Idoia Alonso - Miércoles, 27 de Junio de 2018 - Actualizado a las 06:03h.

donostia - El Pacto Educativo enfila ya hacia el Parlamento Vasco. El Gobierno de Gasteiz aprobó ayer en el Consejo de los martes el documento Bases para el acuerdotras ser sometido los últimos meses a su debate por la comunidad educativa vasca y debe servir como trampolín hacia la nueva Ley Vasca de Educación. Cabe recordar que el documento ratificado ayer por el Ejecutivo de Urkullu cuenta con el aval del Consejo Escolar de Euskadi, donde no se alcanzó un consenso, tras el desmarque de los sindicatos y la Confederación de Padres y Madres de la Escuela Pública Vasca (Ehige).
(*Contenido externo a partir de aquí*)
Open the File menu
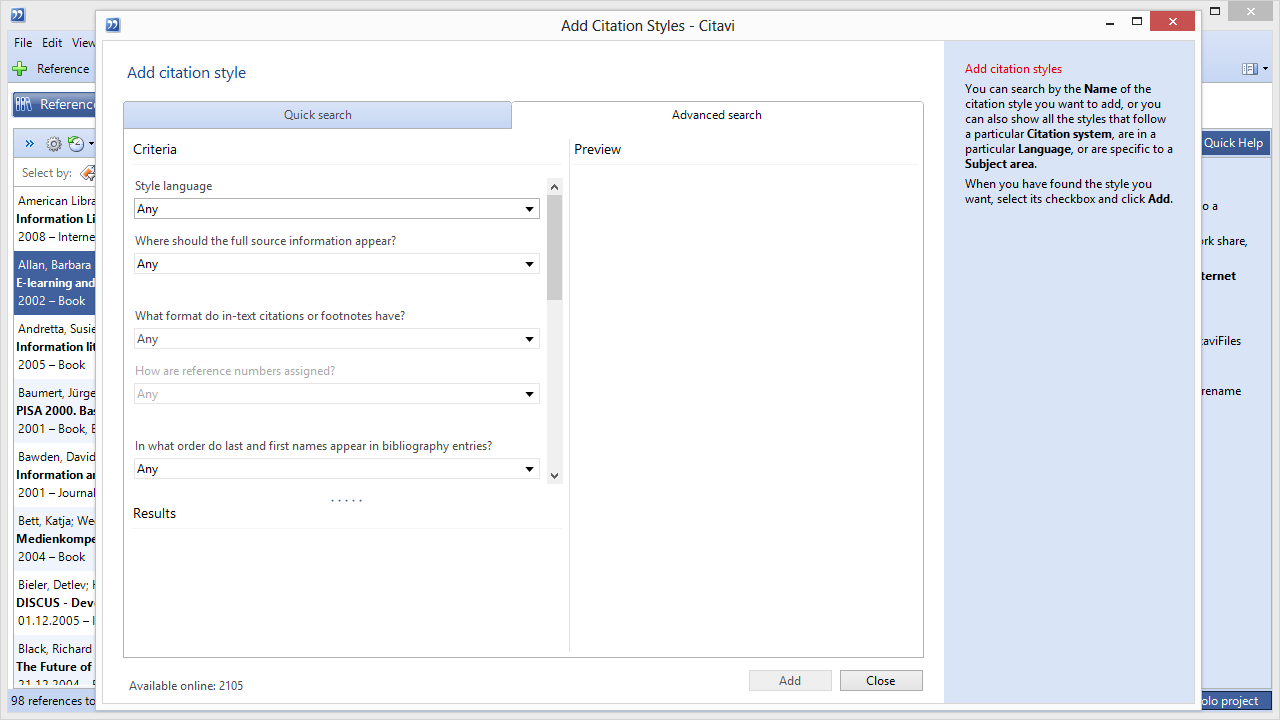This screenshot has width=1280, height=720. pyautogui.click(x=21, y=42)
Cuestiones como el papel de la escuela pública como eje del sistema, la estructura de las redes (concertada-pública) y su financiación o el tratamiento de la diversidad y la lucha contra la segregación escolar centran las críticas de los principales agentes de la escuela pública hacia un texto que a partir de ahora pasa a manos de los grupos políticos. Serán ellos quienes decidan qué hacer con el documento y su forma de tramitación. Así lo adelantó ayer la consejera de Educación, Cristina Uriarte, en la rueda de prensa posterior al Consejo de Gobierno. “Será la sede parlamentaria, en representación de la ciudadanía, quien en último término mostrará su opinión sobre un texto de origen plural y diverso en cuanto a su creación, y matizado y enriquecido en el Consejo Escolar, órgano, a su vez, representativo de la comunidad escolar”, dijo.
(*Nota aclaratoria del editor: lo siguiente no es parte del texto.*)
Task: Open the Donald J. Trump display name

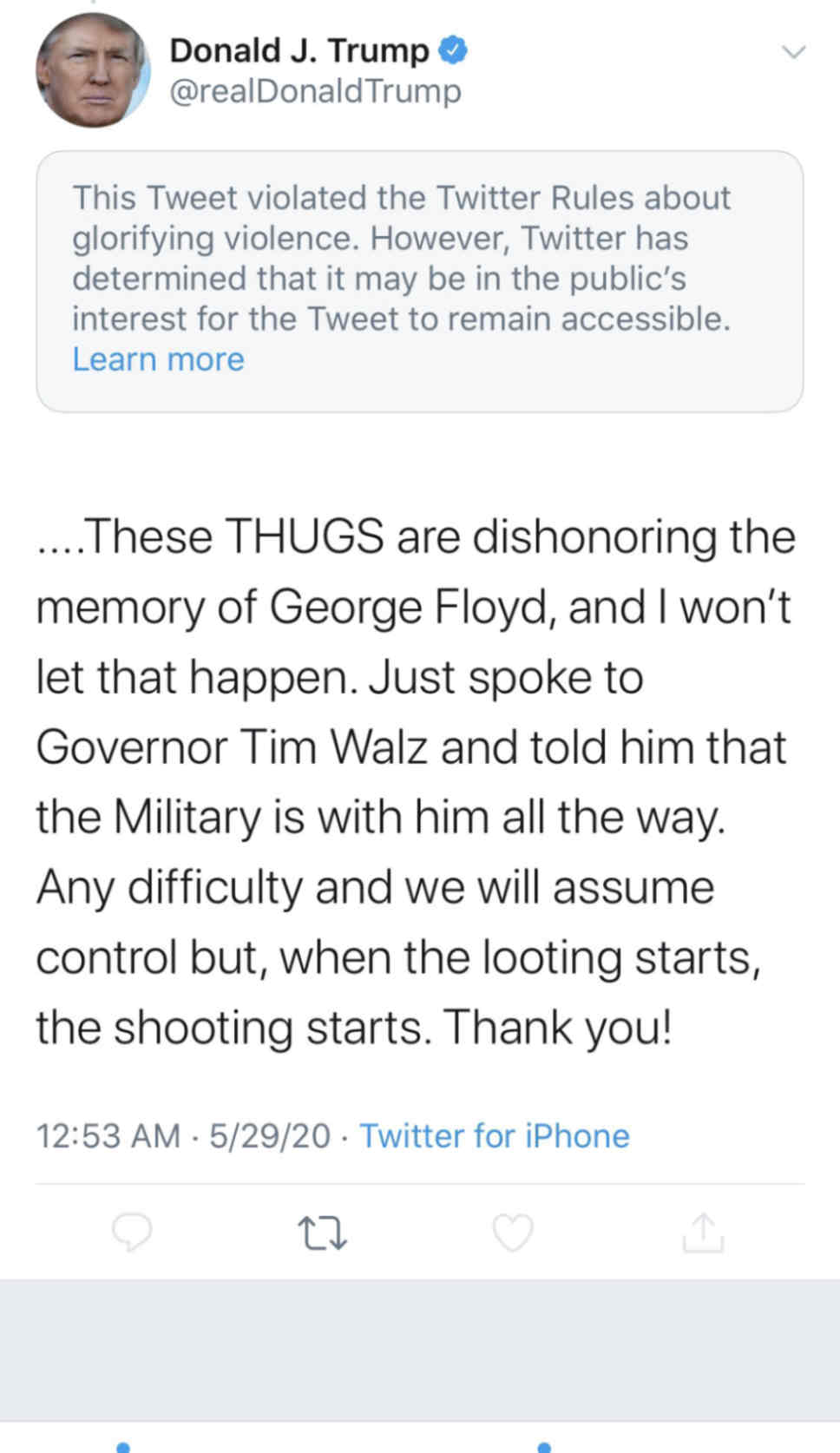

La titular de Educación incidió en los aspectos centrales de un documento que pretende adaptar la escuela vasca a los “vertiginosos” cambios que se han producido en la educación y en la sociedad los últimos años. Uno de los cambios más significativos del texto es que, por primera vez, la ley recogerá en su articulado los objetivos lingüísticos que la escuela deberá garantizar al final de la Enseñanza Básica en inglés y euskera, una de las reivindicaciones históricas de la comunidad escolar ya que se pone fin a la indefinición actual. El texto se establece como objetivo que los alumnos alcancen el nivel B1 para las dos lenguas oficiales al finalizar la etapa Primaria y el B2 en Secundaria. Y en inglés el objetivo son los niveles A2 y B1, respectivamente.
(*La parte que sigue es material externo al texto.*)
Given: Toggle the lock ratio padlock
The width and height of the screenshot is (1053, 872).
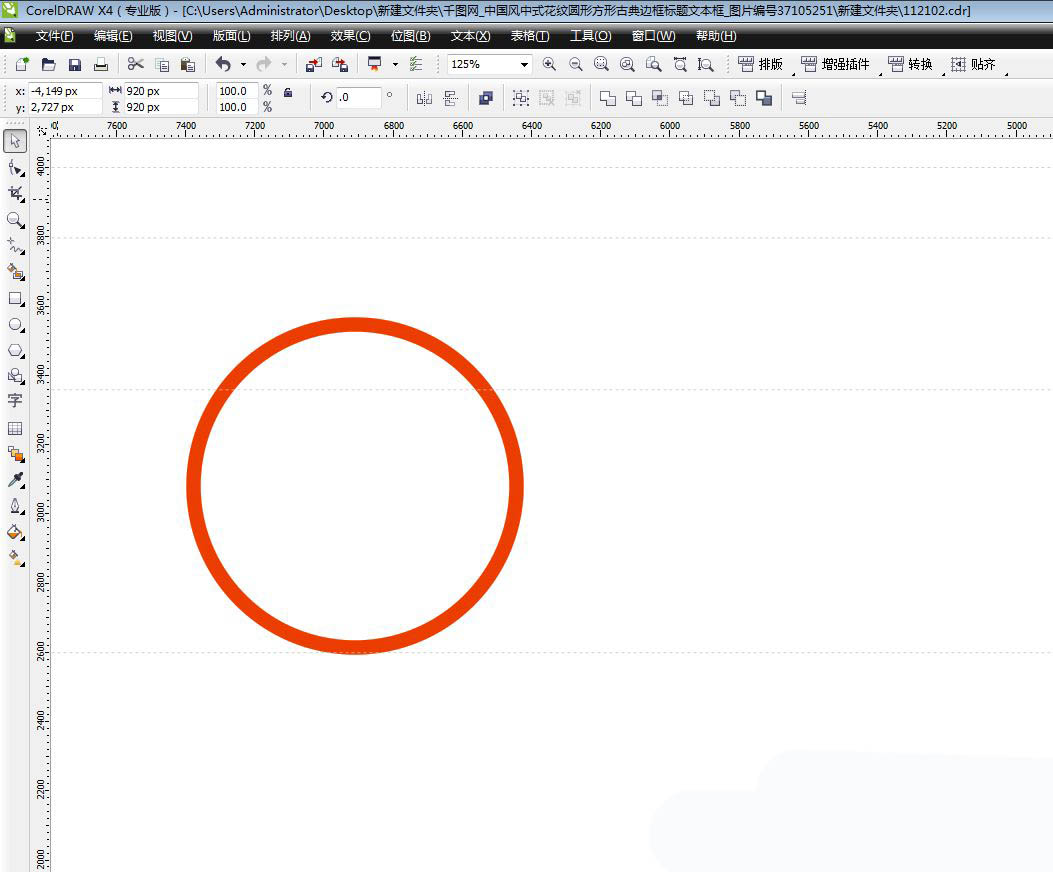Looking at the screenshot, I should pos(288,92).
Escuela inclusiva y evaluación Otra de las claves que pretenden mejorar la autonomía de los centros públicos, cuya gestión está muy mediatizada por la Administración, será la firma de lo que se ha llamado un “acuerdo de corresponsabilidad”. Merced a este acuerdo, la Administración facilitará los recursos necesarios a un centro según los compromisos que este haya adquirido y cumpla en su proceso de mejora. Según la consejera, estos acuerdos de centro serán voluntarios y estarán dirigidos especialmente a los colegios que atienden a la población escolar más desfavorecida. También podrán suscribirlos los centros concertados que por la “singularidad” de su proyecto sean de “interés social” para el departamento.

Y es que, pese a las críticas de los agentes de la red pública, Uriarte defiende que el texto pretende garantizar una “escolarización no discriminatoria”, lo cual pasa por acabar con el desigual reparto entre las redes del alumnado de entornos desfavorecidos entre las dos existentes y aportar recursos a aquellos centros que más lo necesitan. Así, de cara a lograr una escolarización más “equilibrada e inclusiva” se recoge la posibilidad de crear oficinas de escolarización territorial para tramitar las solicitudes de matriculación. Educación también apuesta por reforzar el liderazgo de los equipos directivos y por mejorar la formación de los docentes. El texto contempla además distintas medidas para asentar la digitalización de los centros, la formación en nuevas metodologías docentes y la cultura de la evaluación.

Por su parte, el sindicato LAB criticó que la propuesta presentada por la consejera “está pensada para encajar en la legalidad española y no vale para resolver los principales retos que tiene la educación” en Euskadi. A su juicio, la nueva normativa “se debe hacer con la participación y el acuerdo de la comunidad educativa, sin aceptar las imposiciones del Estado”.